When Dr. John Koutras thinks about exercise, he doesn’t picture the sweating that improves our physical strength and performance. He goes right to brain health. “Exercise leads to neurobiological health,” he said at a recent talk sponsored by the Howard Center. “Mood is linked to higher amounts of serotonin, nerve growth, and the good kind of hormones. All of these releases allow for neurogenesis to occur.”
In case you are wondering, neurogenesis is a good thing. Exercise has been shown to reduce stress levels and lead to brain plasticity through the growth of new neurons. A 2019 study published in the Frontiers in Neuroscience shows that this remapping of the brain leads to an increase in cognitive function. People who have regular levels of intense exercise tend to have higher brain function as they age.
Dr. John Koutras, a professor with the Larner College of Medicine at the University of Vermont and a practicing child and adolescent psychiatrist, spoke about the connection between mental health and exercise as the featured speaker in the Howard Center World Mental Health Day series. This series was supported by Blue Cross and Blue Shield of Vermont.

> [DATASET RECORDS]
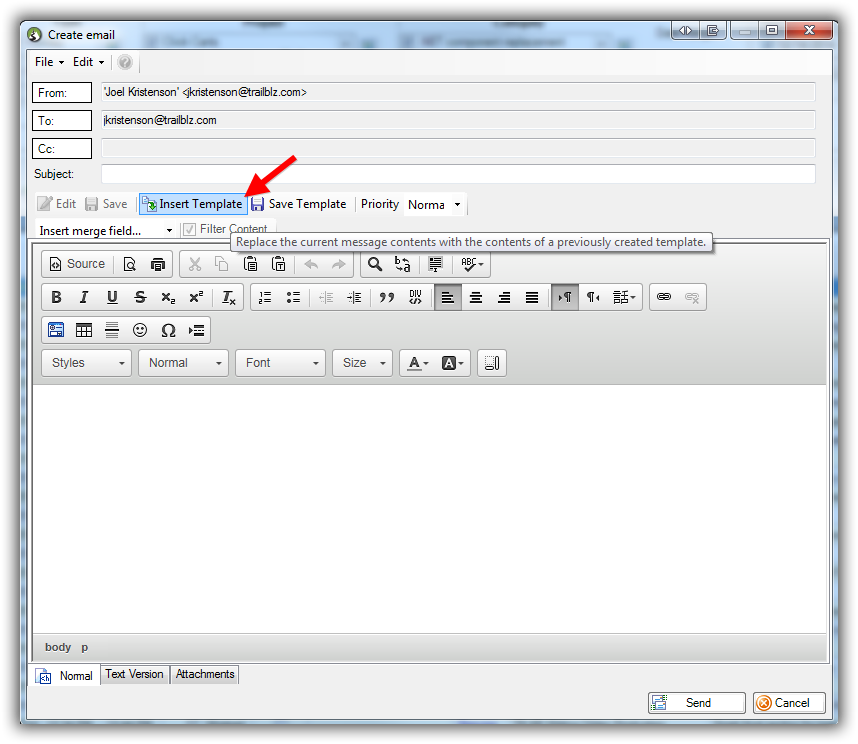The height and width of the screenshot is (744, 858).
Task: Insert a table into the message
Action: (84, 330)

--

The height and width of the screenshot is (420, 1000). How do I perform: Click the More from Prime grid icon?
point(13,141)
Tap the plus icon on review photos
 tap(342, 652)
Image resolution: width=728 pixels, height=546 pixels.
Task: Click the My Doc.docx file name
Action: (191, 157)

> [HOW TO COMPLETE THIS TASK] In the article on exercise and brain health, which organization supported the Howard Center World Mental Health Day series? The records were taken from a different source.

> [EXPECTED OUTPUT] Blue Cross and Blue Shield of Vermont.